In the family of our School of Hardwood Knocks interview series, Tom Read certainly stands out.
Although basketball-obsessed, the columnist for NBA Australia, NBA Canada and former co-host of the popular Believe The Hype podcast is not a full-time member of the basketball media. With a day job in sports rights and content partnership, Read’s side career as a basketball writer reflects his absolute love for the game.
Read’s journey into the basketball media sphere traces all the way back to 2005. It was on the leafy campus of the University of Canberra, that he met Benyam Kidane. The pair became friends, and as time passed an idea began to take shape.

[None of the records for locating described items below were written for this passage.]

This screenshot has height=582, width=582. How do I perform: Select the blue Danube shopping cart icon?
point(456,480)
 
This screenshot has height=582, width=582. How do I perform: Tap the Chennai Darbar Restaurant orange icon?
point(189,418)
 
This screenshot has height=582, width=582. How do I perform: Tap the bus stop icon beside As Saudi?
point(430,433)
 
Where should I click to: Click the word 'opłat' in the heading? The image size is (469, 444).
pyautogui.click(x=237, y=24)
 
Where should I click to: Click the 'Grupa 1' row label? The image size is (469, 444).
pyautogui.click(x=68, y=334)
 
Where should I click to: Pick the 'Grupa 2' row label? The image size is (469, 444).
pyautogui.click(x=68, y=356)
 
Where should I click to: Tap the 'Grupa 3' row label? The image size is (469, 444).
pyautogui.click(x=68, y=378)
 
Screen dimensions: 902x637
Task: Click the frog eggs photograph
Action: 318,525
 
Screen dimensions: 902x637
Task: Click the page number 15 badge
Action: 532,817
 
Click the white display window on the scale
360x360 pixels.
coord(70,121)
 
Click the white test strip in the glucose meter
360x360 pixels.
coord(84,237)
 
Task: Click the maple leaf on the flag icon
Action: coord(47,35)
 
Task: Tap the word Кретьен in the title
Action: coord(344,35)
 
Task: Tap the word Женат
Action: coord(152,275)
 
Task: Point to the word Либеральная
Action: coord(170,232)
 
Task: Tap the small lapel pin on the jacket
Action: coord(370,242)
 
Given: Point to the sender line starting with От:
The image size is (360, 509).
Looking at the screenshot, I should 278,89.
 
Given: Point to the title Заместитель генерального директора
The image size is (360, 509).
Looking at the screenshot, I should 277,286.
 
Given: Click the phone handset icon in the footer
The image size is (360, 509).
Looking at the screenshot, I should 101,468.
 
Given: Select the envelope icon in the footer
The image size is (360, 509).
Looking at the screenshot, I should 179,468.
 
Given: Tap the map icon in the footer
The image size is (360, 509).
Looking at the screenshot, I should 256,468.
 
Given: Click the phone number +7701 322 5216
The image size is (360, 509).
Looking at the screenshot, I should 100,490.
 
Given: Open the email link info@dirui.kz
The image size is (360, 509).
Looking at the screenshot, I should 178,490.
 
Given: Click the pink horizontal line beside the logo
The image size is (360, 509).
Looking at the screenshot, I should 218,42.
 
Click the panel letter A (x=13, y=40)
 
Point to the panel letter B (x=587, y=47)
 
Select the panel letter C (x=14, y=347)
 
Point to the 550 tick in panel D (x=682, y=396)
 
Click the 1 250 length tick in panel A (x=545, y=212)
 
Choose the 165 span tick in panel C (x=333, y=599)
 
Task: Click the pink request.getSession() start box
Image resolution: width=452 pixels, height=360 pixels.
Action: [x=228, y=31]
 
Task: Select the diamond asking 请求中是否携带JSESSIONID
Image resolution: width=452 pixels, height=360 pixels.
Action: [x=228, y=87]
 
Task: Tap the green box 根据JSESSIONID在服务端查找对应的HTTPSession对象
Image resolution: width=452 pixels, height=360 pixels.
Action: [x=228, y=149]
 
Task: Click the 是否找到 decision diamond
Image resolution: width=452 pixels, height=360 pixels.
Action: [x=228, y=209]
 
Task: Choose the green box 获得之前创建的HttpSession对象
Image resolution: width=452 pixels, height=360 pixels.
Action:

“Every time we caught up the conversation turned to basketball. [From the beginning] we had this friendship where we talked about basketball every day. We both spent some time in the UK in 2011 and then Benyam was moving home. I just said to him, ‘Do you want to start a podcast?’ It was basically just a way for us to keep in contact and we didn’t think it was really going to last that long. It was just going to be something that we would do for probably only a few weeks and then stop doing it.”
From its humble beginnings as a meeting space for a pair of friends, Believe The Hype became one of Australia’s most popular NBA fan podcasts. Its growth and success took both Read and Benyam to numerous All-Star games where they honed their chemistry and off-beat fan-centric style.
For Read, his most memorable moment came during the 2014 All-Star Weekend, which happened at the same time as the 2014 Winter Olympics. During one of their videos, Read asked the All-Stars what winter sport they would do.
The answer given by one of the NBA’s most beloved legends was far more nuanced than Read anticipated.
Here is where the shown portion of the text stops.